● **Problem statement**: Given the records that follow, return each one verbatim.

● **Given data**:
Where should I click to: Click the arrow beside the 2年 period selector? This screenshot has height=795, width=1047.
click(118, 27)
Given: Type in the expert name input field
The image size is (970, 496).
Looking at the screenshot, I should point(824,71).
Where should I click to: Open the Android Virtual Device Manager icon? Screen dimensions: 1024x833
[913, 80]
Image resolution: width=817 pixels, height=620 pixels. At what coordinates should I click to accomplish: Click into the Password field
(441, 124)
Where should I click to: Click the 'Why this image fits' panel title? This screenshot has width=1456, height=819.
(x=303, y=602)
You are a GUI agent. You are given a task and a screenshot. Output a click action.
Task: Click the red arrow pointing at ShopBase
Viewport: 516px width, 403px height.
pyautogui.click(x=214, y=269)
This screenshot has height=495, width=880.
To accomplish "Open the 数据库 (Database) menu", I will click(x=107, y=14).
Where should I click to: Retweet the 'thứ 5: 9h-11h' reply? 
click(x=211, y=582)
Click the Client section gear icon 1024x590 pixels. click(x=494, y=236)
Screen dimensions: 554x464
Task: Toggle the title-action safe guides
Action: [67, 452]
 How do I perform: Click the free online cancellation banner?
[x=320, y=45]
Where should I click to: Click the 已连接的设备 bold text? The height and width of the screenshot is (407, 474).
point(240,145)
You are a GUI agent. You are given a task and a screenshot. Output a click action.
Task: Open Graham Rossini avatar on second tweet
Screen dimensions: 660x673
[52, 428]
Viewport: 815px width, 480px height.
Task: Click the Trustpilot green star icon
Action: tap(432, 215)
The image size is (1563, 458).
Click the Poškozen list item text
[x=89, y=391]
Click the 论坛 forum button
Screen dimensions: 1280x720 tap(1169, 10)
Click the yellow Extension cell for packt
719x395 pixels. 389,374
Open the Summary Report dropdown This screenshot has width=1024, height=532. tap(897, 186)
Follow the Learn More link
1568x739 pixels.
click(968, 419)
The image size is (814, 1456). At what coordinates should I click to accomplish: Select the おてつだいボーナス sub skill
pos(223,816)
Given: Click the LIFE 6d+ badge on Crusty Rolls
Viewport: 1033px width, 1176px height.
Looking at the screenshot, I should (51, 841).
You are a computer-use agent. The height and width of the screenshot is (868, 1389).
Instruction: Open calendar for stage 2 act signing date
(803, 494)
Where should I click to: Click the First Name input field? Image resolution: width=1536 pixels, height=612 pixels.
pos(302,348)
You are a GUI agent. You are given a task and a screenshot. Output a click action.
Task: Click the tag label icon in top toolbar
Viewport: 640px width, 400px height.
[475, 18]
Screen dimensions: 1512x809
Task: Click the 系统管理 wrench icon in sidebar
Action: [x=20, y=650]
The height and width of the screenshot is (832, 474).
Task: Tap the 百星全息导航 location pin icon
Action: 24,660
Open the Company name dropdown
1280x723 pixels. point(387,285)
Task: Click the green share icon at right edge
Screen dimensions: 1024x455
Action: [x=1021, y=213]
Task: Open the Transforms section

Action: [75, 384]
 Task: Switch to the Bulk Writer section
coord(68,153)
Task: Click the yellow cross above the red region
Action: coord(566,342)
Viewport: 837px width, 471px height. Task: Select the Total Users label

● **Output**:
Where should I click to: Click the arrow beside the 2年 period selector? This screenshot has height=795, width=1047.
click(118, 27)
Given: Type in the expert name input field
The image size is (970, 496).
Looking at the screenshot, I should point(824,71).
Where should I click to: Open the Android Virtual Device Manager icon? Screen dimensions: 1024x833
[913, 80]
Image resolution: width=817 pixels, height=620 pixels. At what coordinates should I click to accomplish: Click into the Password field
(441, 124)
Where should I click to: Click the 'Why this image fits' panel title? This screenshot has width=1456, height=819.
(x=303, y=602)
You are a GUI agent. You are given a task and a screenshot. Output a click action.
Task: Click the red arrow pointing at ShopBase
Viewport: 516px width, 403px height.
pyautogui.click(x=214, y=269)
This screenshot has height=495, width=880.
To accomplish "Open the 数据库 (Database) menu", I will click(x=107, y=14).
Where should I click to: Retweet the 'thứ 5: 9h-11h' reply? 
click(x=211, y=582)
Click the Client section gear icon 1024x590 pixels. click(x=494, y=236)
Screen dimensions: 554x464
Task: Toggle the title-action safe guides
Action: [67, 452]
 How do I perform: Click the free online cancellation banner?
[x=320, y=45]
Where should I click to: Click the 已连接的设备 bold text? The height and width of the screenshot is (407, 474).
point(240,145)
You are a GUI agent. You are given a task and a screenshot. Output a click action.
Task: Open Graham Rossini avatar on second tweet
Screen dimensions: 660x673
[52, 428]
Viewport: 815px width, 480px height.
Task: Click the Trustpilot green star icon
Action: tap(432, 215)
The image size is (1563, 458).
Click the Poškozen list item text
[x=89, y=391]
Click the 论坛 forum button
Screen dimensions: 1280x720 tap(1169, 10)
Click the yellow Extension cell for packt
719x395 pixels. 389,374
Open the Summary Report dropdown This screenshot has width=1024, height=532. tap(897, 186)
Follow the Learn More link
1568x739 pixels.
click(968, 419)
The image size is (814, 1456). At what coordinates should I click to accomplish: Select the おてつだいボーナス sub skill
pos(223,816)
Given: Click the LIFE 6d+ badge on Crusty Rolls
Viewport: 1033px width, 1176px height.
Looking at the screenshot, I should (51, 841).
You are a computer-use agent. The height and width of the screenshot is (868, 1389).
Instruction: Open calendar for stage 2 act signing date
(803, 494)
Where should I click to: Click the First Name input field? Image resolution: width=1536 pixels, height=612 pixels.
pos(302,348)
You are a GUI agent. You are given a task and a screenshot. Output a click action.
Task: Click the tag label icon in top toolbar
Viewport: 640px width, 400px height.
[475, 18]
Screen dimensions: 1512x809
Task: Click the 系统管理 wrench icon in sidebar
Action: [x=20, y=650]
The height and width of the screenshot is (832, 474).
Task: Tap the 百星全息导航 location pin icon
Action: 24,660
Open the Company name dropdown
1280x723 pixels. point(387,285)
Task: Click the green share icon at right edge
Screen dimensions: 1024x455
Action: [x=1021, y=213]
Task: Open the Transforms section

Action: [75, 384]
 Task: Switch to the Bulk Writer section
coord(68,153)
Task: Click the yellow cross above the red region
Action: coord(566,342)
Viewport: 837px width, 471px height. Task: Select the Total Users label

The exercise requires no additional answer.